DELİLLER VE GEREKÇE;
Dava, trafik kazasından kaynaklanan destekten yoksun kalma ve manevi tazminat istemine ilişkindir.
Tarafların aktif ve pasif dava ehliyetleri denetlenip uyuşmazlık konuları re’sen belirlenerek taraflarca gösterilen deliller toplanmış ve konunun incelenmesinde uzmanlık gerektiren yönler olduğundan bilirkişi incelemesi yaptırılmak suretiyle dava sonuçlandırılmıştır.

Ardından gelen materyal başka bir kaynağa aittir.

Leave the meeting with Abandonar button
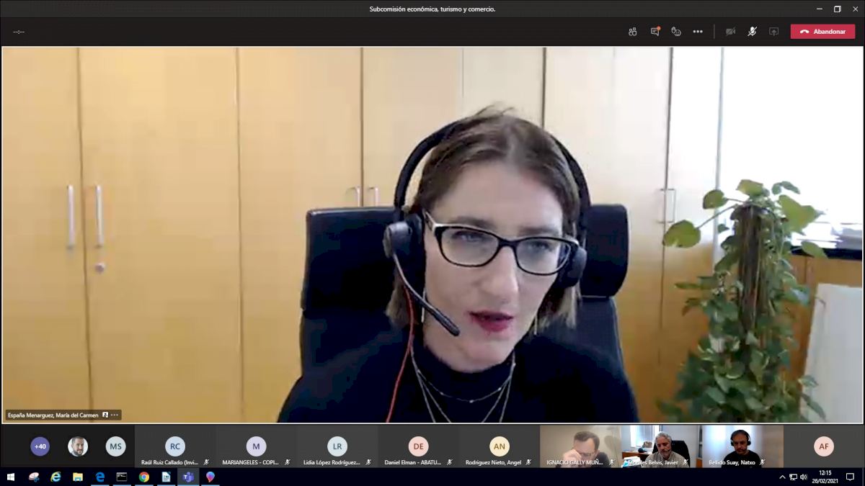 (822, 32)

Bilirkişi …. tarafından düzenlenen 26/01/2022 havale tarihli bilirkişi raporunda; Önceden teknik olarak belirlenmiş önemli ve emredici yayaların uyması gereken (KTK 68.Md.)- trafik kurallarını açıkça ihlal eden, ilk tehlikeli davranışta bulunan, trafikte “en basit uyanıklık ve özeni” göstermeyerek hareket eden, ölen yaya …’ın kazanın hazırlanması ve sonuçlanmasında % 75 oranında asli kusurlu olduğu, Ortalama bir sürücünün göstermesi gereken özeni göstermediği anlaşılan, hızını koşullara uyarlamayan, dikkatsiz ve tedbirsizce davranan, böylelikle KTK nın 52. Maddesini ihlal eden, ortaya çıkan tehlikeye karşı uygun önlemleri almasına fırsat ve olanak bulunan … plaka sayılı otomobilin sürücüsü dava dışı sürücü …’nın da kazanın hazırlanması ve sonuçlanmasında % 25 oranında tali kusurlu olduğu, Olayda başkaca kusur atfedilecek taraf veya durum bulunmadığı yönünde görüş bildirmiştir.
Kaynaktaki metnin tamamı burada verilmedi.